28
November
2023
|
11:38 AM
America/New_York

Newly discovered stem cell offers clues to a cancer mystery

The Washington Post reports that scientists have discovered a new type of stem cell in the spine that appears crucial to resolving a long-standing mystery: why far more cancer cells spread to the spine than to other bones in the body. 

When breast, lung and prostate cancers metastasize to multiple bones in the body, three to five times more cancer winds up in the spine than in the lower and upper limbs. Scientists have known of this disparity for decades, but the reason for it has remained unclear. 

One theory held that differences in blood flow might be the cause. But the new findings suggest an alternative that could have implications for cancer care, spine fusion surgery and osteoporosis, a bone-weakening disease that afflicts about 10 million Americans. 

In the journal Nature, researchers from Weill Cornell Medicine and HSS report the discovery of what they have called vertebral skeletal stem cells in the spine. These cells make a protein that acts as a “come here” signal to tumor cells, a finding that raises new treatment possibilities. 

“We predict this discovery will lead to the targeting of these cells to disrupt the function and ultimately reduce the spread of cancer to the spine,” said Matthew B. Greenblatt, one of the study’s authors and a pathologist at Weill Cornell Medicine. In work spanning five years, scientists found the cells first in mice, then in humans. The cells, which are responsible for bone formation in the vertebrae, appear as the bone hardens.

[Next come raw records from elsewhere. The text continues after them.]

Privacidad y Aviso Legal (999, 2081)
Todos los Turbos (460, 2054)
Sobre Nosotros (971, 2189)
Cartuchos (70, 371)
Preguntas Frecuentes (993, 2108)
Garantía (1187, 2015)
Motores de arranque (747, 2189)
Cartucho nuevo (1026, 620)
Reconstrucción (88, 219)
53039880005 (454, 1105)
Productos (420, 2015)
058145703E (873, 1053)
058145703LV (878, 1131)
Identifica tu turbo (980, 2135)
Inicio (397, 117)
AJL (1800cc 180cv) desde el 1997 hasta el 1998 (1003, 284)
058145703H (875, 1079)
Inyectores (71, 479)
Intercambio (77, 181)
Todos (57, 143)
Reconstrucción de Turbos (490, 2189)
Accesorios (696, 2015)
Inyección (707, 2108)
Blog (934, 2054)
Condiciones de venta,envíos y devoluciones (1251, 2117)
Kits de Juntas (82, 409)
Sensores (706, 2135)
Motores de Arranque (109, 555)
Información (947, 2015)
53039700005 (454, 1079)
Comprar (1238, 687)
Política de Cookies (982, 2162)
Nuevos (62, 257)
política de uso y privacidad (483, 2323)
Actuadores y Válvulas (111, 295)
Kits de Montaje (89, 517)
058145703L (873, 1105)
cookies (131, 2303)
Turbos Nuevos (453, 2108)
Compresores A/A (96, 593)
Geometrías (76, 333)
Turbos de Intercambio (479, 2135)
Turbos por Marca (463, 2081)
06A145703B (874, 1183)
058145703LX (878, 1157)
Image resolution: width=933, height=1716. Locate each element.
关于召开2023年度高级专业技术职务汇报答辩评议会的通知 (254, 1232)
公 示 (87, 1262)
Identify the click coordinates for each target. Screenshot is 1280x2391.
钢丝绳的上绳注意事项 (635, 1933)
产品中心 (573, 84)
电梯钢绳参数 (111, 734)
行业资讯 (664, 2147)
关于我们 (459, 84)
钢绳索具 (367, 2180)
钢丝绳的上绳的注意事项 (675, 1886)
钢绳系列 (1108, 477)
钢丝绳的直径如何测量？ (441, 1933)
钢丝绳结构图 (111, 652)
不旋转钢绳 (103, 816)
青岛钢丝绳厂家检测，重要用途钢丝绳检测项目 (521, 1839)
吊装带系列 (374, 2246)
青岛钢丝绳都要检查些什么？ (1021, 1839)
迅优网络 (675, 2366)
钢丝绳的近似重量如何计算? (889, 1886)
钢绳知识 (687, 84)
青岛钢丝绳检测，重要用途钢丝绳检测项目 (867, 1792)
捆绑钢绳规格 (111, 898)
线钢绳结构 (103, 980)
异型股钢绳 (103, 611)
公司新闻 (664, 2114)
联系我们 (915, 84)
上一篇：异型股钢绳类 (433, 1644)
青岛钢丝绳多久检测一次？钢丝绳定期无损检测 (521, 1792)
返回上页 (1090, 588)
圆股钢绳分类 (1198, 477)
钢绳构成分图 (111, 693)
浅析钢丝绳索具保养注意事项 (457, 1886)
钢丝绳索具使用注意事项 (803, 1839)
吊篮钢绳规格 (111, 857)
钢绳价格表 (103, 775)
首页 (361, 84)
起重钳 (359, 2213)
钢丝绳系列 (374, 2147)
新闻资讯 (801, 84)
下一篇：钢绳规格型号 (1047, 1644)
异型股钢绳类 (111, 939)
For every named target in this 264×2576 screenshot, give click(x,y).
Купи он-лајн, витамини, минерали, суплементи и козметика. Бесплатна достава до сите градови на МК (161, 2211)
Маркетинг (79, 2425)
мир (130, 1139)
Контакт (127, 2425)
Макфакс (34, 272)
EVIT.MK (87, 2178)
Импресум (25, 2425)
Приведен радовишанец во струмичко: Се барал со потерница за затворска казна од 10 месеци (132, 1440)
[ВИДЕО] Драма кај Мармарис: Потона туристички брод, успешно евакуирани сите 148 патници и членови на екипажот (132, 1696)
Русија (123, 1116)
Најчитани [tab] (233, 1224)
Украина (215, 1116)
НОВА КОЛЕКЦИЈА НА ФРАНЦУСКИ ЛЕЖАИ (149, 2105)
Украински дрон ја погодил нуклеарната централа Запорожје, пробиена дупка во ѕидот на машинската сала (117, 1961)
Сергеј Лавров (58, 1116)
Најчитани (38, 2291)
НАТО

Dr. Greenblatt and his co-author on the Nature paper, Sravisht Iyer, MD,  spine surgeon at HSS, are investigating the role the new stem cell plays in responding to spine fusion surgery. They want to determine whether an implant of the new stem cell at the time of surgery can improve fusion. The two scientists also suspect there may be a second type of vertebral skeletal stem cell. When they blocked the ability of the new stem cell to form bone, they still found small amounts of bone in some regions of the spine, raising the question of whether a second stem cell type might be responsible.